Example of refused command¶
The proxy directly return the requesting agent that the operation failed. Return code = 1
{"err": "this command is not allowed for this node-service-array id", "ret": 1, "out": ""}
Example of allowed command¶
After authorizing a request from an agent, the proxy run the command on the array, and send back the answer to the OpenSVC agent. Return code = 0
{"err": "", "ret": 0, "out": "RCG.SVC1,hp3par1.opensvc.com,Started,Primary,Periodic,\"Last-Sync 2014-03-25 16:12:47 CET , Period 5m, auto_recover,over_per_alert\"\n ,VV_SVC1_ROOT,31110,VV_SVC1_ROOT,31079,Synced,2014-03-25 16:12:48 CET\n\n"}
Command set¶
- start
Checks if local array is primary or secondary. * If primary, just activate the replication state monitoring. * If secondary, break and reverse the data-replication. Equivalent to
stoprcopygroup -f RCG.local
andsetrcopygroup reverse -f -waittask RCG.remote
. The devices are promoted to read-write access. Replication is not restarted, you need to use the sync resume for that purpose (We want to be able to test data at the secondary site without impacting data on the primary site)- sync update
While in asynchronous replication mode, trigger an immediate incremental data replication to the remote array. Equivalent to
syncrcopy -w RCG
in the array. As an example, it can be useful to ensure data consistency on the remote array, before trigerring snapshots. Useless in synchronous mode.- sync break
This command stop the RCG. Equivalent to
stoprcopygroup -f RCG.local
.- sync resume
This command start the RCG. Equivalent to
startrcopygroup RCG.local
.- sync swap
This command is only allowed on the secondary array.

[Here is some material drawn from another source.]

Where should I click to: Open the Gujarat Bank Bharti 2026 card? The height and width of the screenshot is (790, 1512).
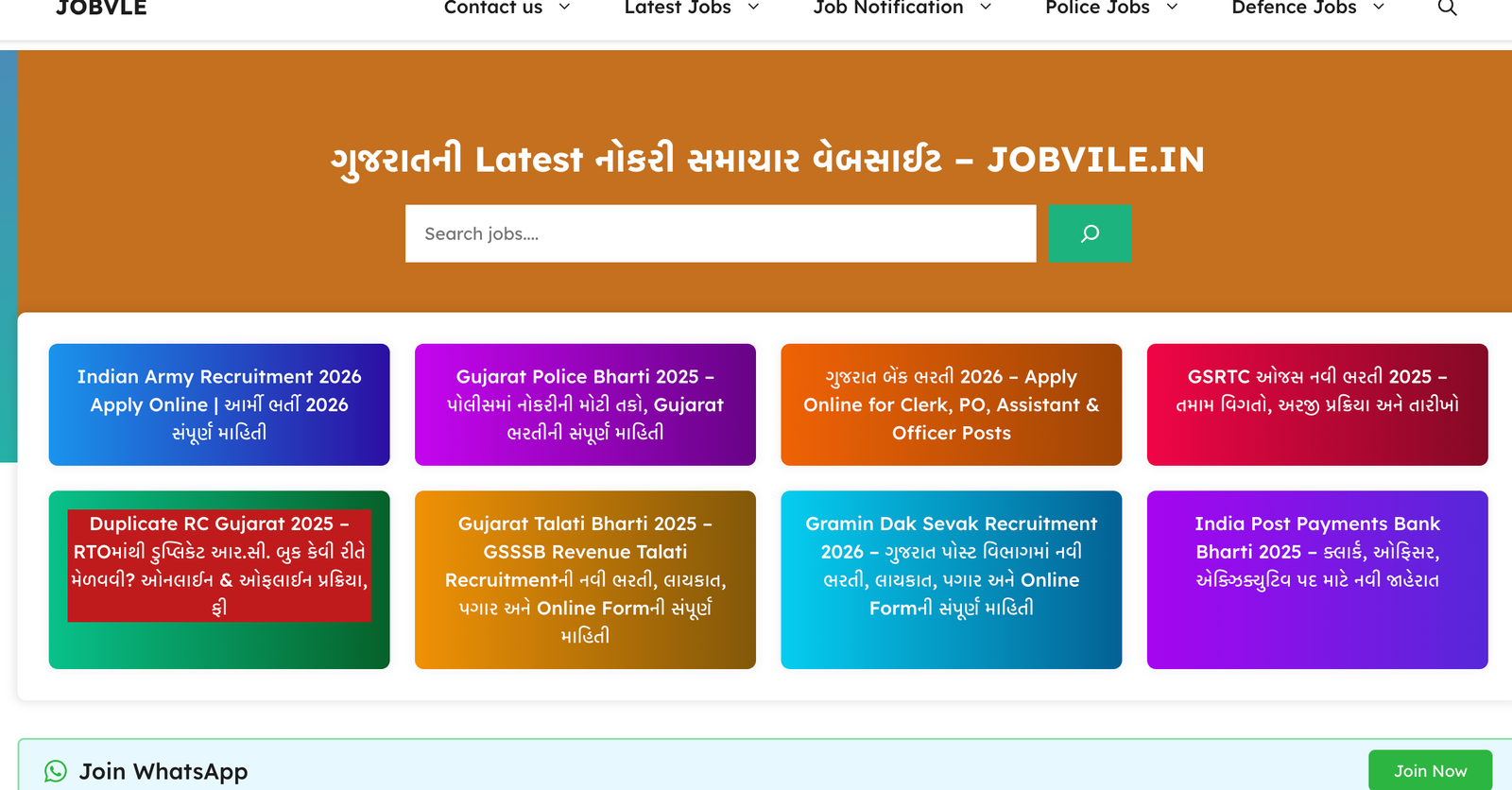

It stops, then reverse, then start the RCG. You are strongly advised to use this command only when application is stopped.
Status¶
- up
The last replication occured less than sync_max_delay minutes ago. The replication is in the expected mode (async or sync).
- warn
The last replication occured more than sync_max_delay minutes ago. The RCG is not in « Started » state The RCG is « async » and not defined as « Periodic » The RCG is « async », defined as « Periodic », without any « Period » set in the array The RCG option « auto_recover » is not set One or more volume is not in the « Synced » state
- down
RCG is in an unexpected state or not present in the array.